Rafe Needleman Former Editor at Large
Rafe Needleman reviews mobile apps and products for fun, and picks startups apart when he gets bored. He has evaluated thousands of new companies, most of which have since gone out of business.
Rafe Needleman
2 min read
Google's new Picasa Web Albums beta [see news story] now allows you to post pictures directly from the application to a Google-hosted Web album. It's about time. Picasa has become the PC-based photo manager for many people, and many of them had become frustrated that they needed a separate non-Google service to post photos online. I was one of those people. So I was looking forward to Picasa Web Albums and gave it a try as soon as I got access. View our Picasa Web Albums slide show for pictures of this work in progress.

At first blush, integration appears quite good. You create an album by first selecting photos from your Picasa library, then pressing the Web Album button in Picasa. It couldn't be simpler. Album titles and descriptions transfer over automatically, but you can easily change them if you want. The albums get nice, human-readable URLs, and sharing them is a snap. Other Picasa users can download images (if you allow it) into their own Picasa libraries. And the Web pages that Picasa Web Albums creates are very clean and easy to navigate.

But there are small snags. While albums on Picasa Web Albums can be made either public or unlisted, there's no way that I saw to password-protect them. And although Web Albums will display slide shows, captions that you attach to photos don't show up in them.

But I have a bigger issue with this service: it's one way. Once you upload photos from Picasa to Picasa Web Albums, there's no link between them. If you write a caption or delete a photo on your PC, nothing changes on your online album (or vice versa). I'm spoiled by the technology of Sharpcast and Phanfare, both of which feature live synchronization between media files on your PCs and your online albums. I think synchronization is the only way to go if you're going to have the same images online and on your PC. I'm disappointed that Google did not more tightly integrate its Picasa software and Web service.
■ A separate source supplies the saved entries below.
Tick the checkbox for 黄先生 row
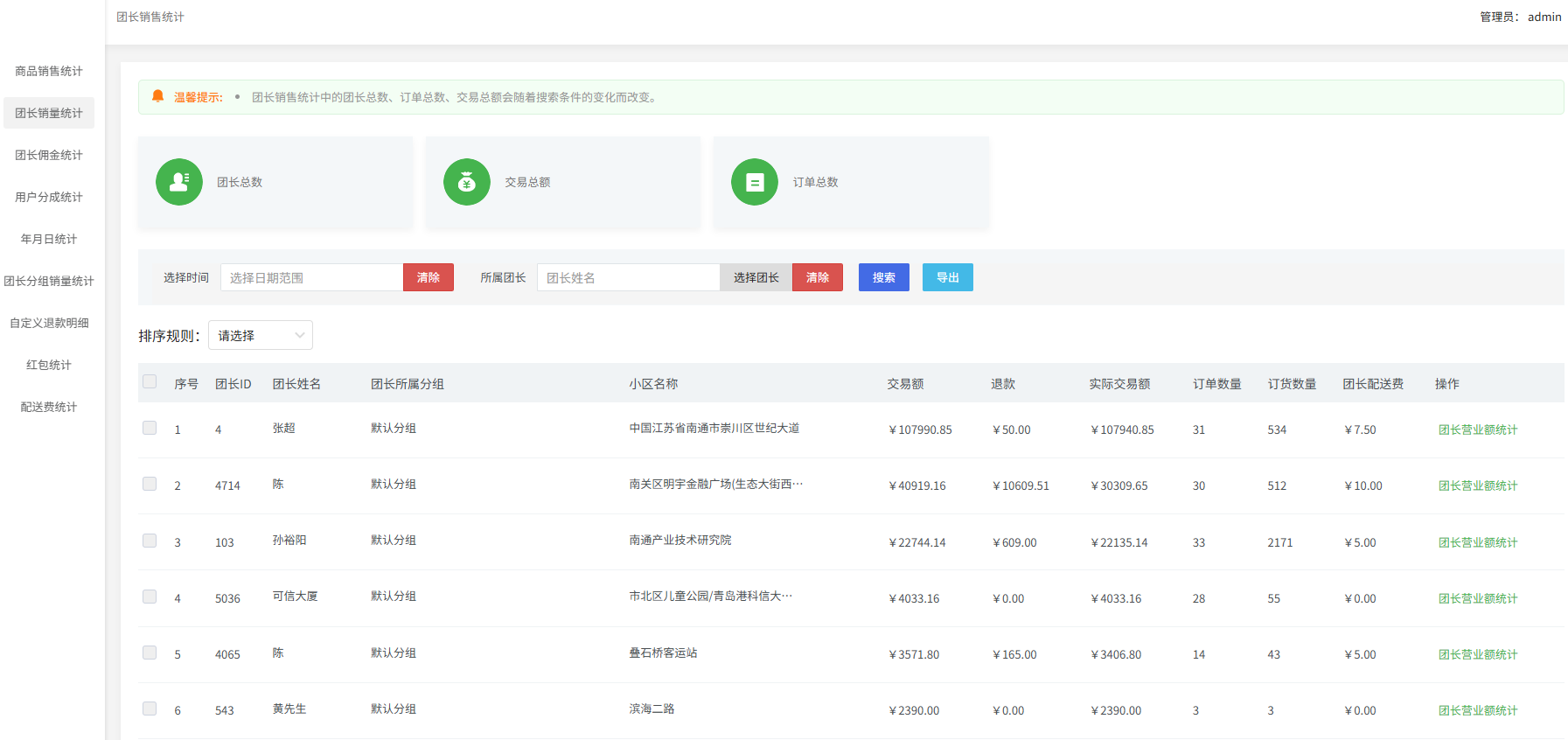This screenshot has height=740, width=1568. point(150,709)
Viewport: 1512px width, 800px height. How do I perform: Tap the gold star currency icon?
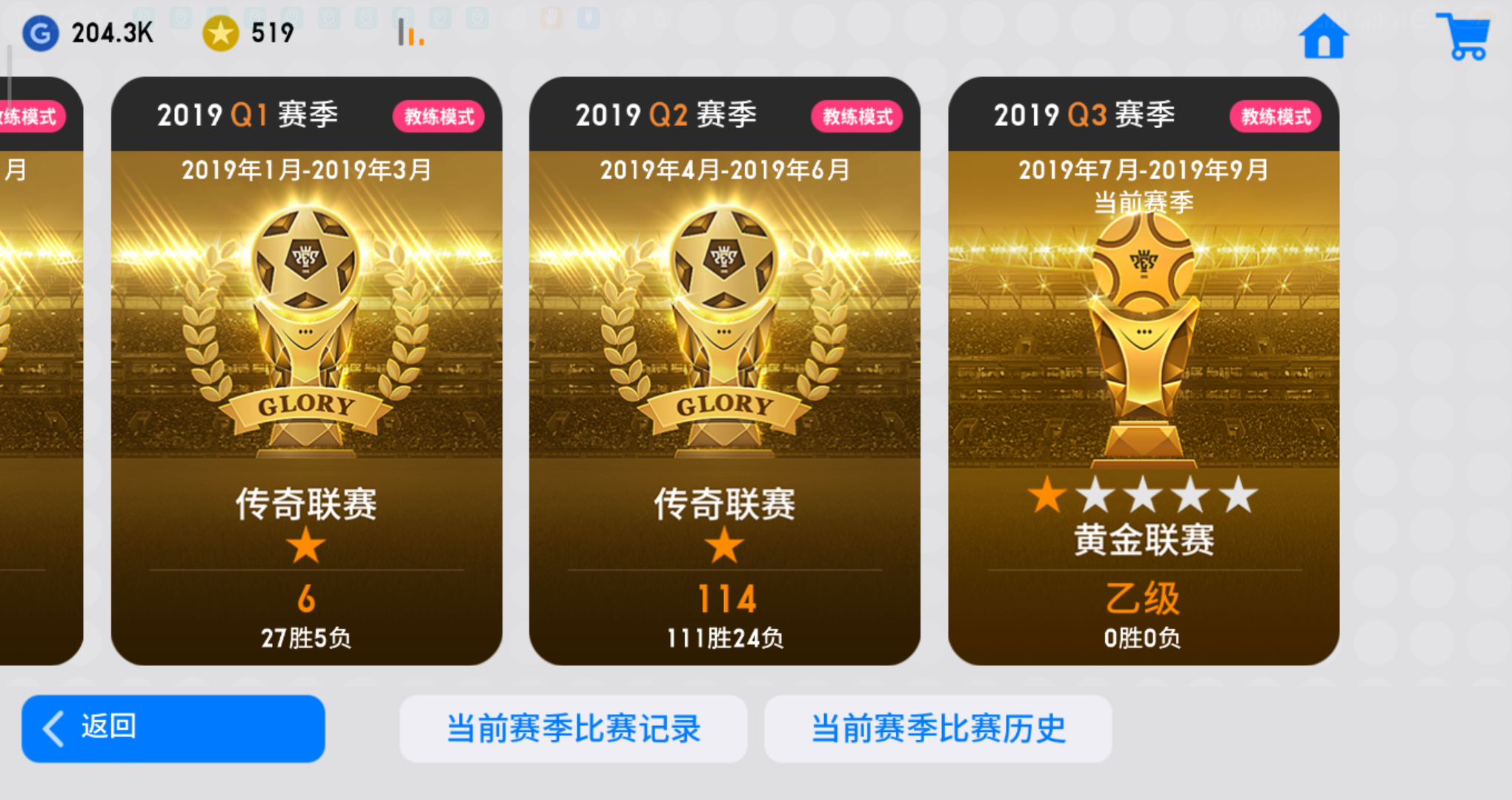(220, 33)
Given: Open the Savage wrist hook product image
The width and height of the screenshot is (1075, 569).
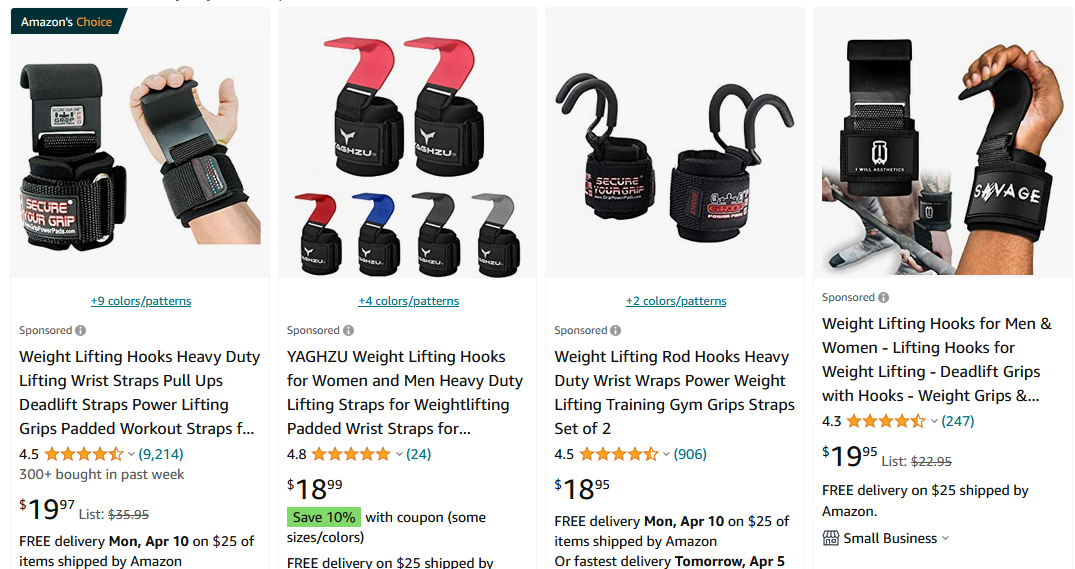Looking at the screenshot, I should tap(942, 156).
I'm also surprised that Google is being so stingy with online storage space for photos: Free accounts are limited to 250MB. That's adequate for a bunch of slide shows but it's not enough to be a serious online photo storage solution. Oddly, Gmail, which is also free, gives you 2.7GB to play around in. If you want more photo storage, you can get 6GB online for $25 a year. I don't think that's a very good value, and it's still not enough space to store a typical family's picture archive (Phanfare, one of the few photo sites that charges for storage, costs $55 a year but provides unlimited space).

I was hoping for more innovation and a richer feature set for Picasa's online product. On the other hand, for current Picasa users, I don't know of a simpler or faster way to share photos.